By Annie Walljasper
Parenting can be very reactionary… much of what we decide to do as parents seems to stem from our perception of what our parents did. From cycles of abuse to age old family traditions, both positive and negative childhood experiences influence our parenting philosophies.
I never really thought that I would co-sleep. It isn’t something my parents did with me, and I couldn’t see a way that it would allow my partner and I a place to come together as two people outside of parenthood. But when my first was born, she was demanding. She is my high-spirited little ball of energy who was awake the entire first day of her life. And after that, she woke like clockwork every hour and a half to two hours, ready to eat. If that challenge wasn’t enough, nursing was hard. Not just hard … Hard with a capital “H”.

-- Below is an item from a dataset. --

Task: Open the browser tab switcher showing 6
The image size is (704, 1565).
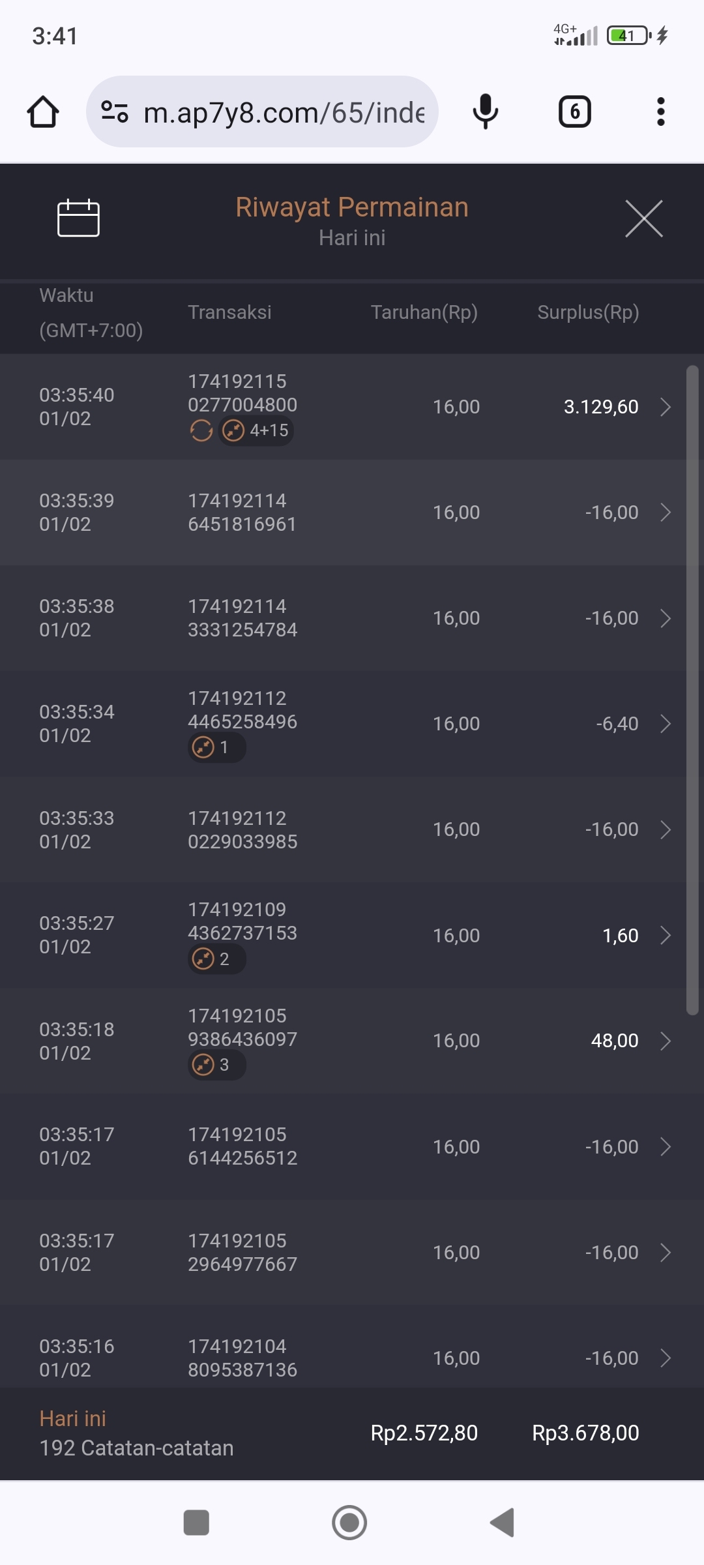Action: pos(574,112)
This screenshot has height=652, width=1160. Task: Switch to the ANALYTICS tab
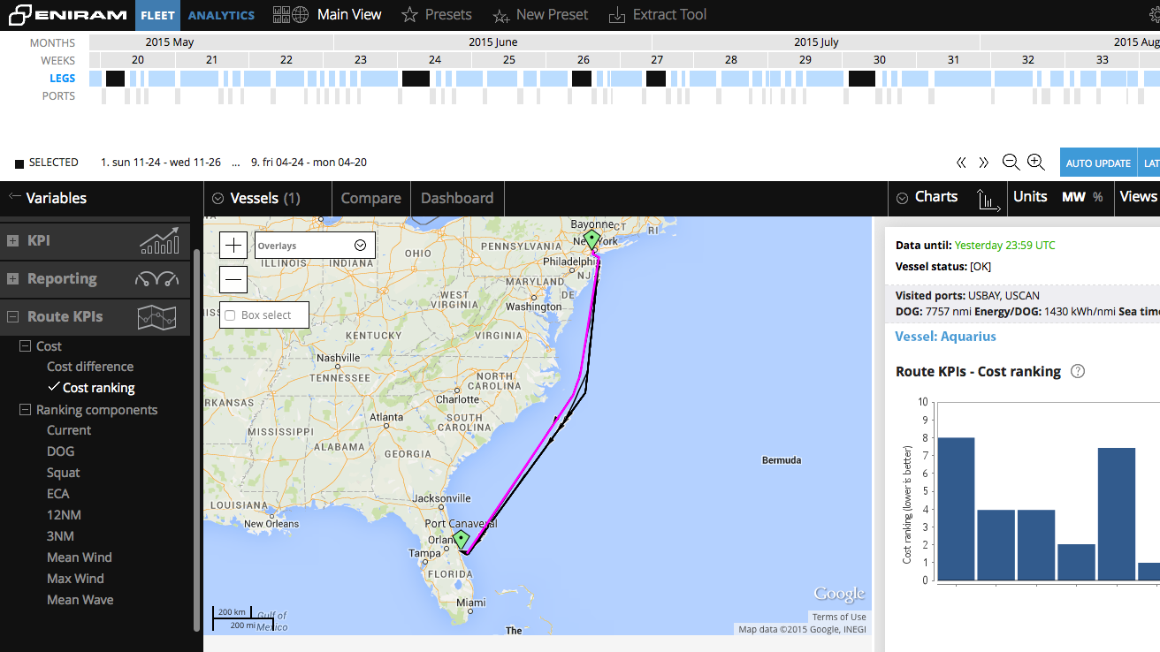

There was a small nightlight on in our bedroom so that I could get up and get her from her basinet and feed her. I remember telling my husband about 2 weeks into my role as a new mom that that light was shining into my eyes so much, it felt as if my corneas were on fire. They were literally burning. He gently reminded me that the light could easily be turned off. Duh. And just like that, I had a realization.
Turn off the light. Bring the baby into bed. Nurse, snuggle, SLEEP. And we did. She was right where she wanted to be. I was right where I wanted to be. And sure we still woke up to eat all the time, but we were happy and it worked for us.
In our most recent podcast we talked with a woman who is not a “mom” in the traditional sense, but rather a daughter who has had the tables turn. She spends her days caring for her “Mama” – the woman who raised her, held her, fed and dressed her. And now, as mama nears the end of her life, she does the same. She spends time remembering the woman who gave everything for her and wanting to pay back to her the same care and compassion.
When we grow up, we think of the things we will do for our children. But as our parents grow older, how often do we think about how we will care for them? In a 2006 New Beginnings Magazine article, a woman named Dawn shares a story about her mother. Dawn was a surprise pregnancy, and she says her mother didn’t know much about caring for a baby. Their relationship was challenged – hugs and kisses and bonding didn’t seem to come naturally for her mom.
In her sixties, Dawn’s mother gets sick, and struggles to recover from several ailments. As she takes a turn for the worse, Dawn feels torn between what she thinks she’s supposed to do and what she wants to do. Despite feeling conflicted, she crawls in bed with her mom.
“I want so badly to crawl in bed with my mom. I don’t know if I want her to hold me or me to hold her.”
– Dawn Bower
Her mother makes it through another night and even seems to enjoy it, taking comfort in that closeness. In her last days, her children were by her side, in her bed. Dawn writes, “We hold her and stroke her hair, face, and arms, and legs. We do the things that I have always done to comfort my children when they need attention and love.” The comfort they might have been looking for is eclipsed by the comfort they likely gave.
Now, I am not saying that co-sleeping is for everyone. What I am saying is that people at the beginning and the end of their lives are vulnerable. Children are constantly facing new emotions, new situations, and a whole lot of uncertainty. And as we begin to lose our physical and mental capabilities near the end of our lives, that uncertainty comes back, bringing with it raw, untethered emotions like when we were young. I am a fairly well-adjusted adult, and I want to be treated with respect and compassion. Shouldn’t the vulnerable among us get the same?
Everyone has to make the parenting choices that work for them. When making parenting choices we compare ourselves to our own parents, as well as others we see around us. We might want to do things differently than our parents, and that is OK. We may want to pass on cherished traditions. And in the end, we are all afraid of screwing up our kids.
We worry. Good grief, there is so much worry. But I think it comes down to treating our children the way we would like to be treated.
I ask myself, “How am I raising my daughter? What will she learn from my actions? How will it shape the parent … the partner … the citizen … she will be someday?”
And if I am lucky, she will care for me someday as well.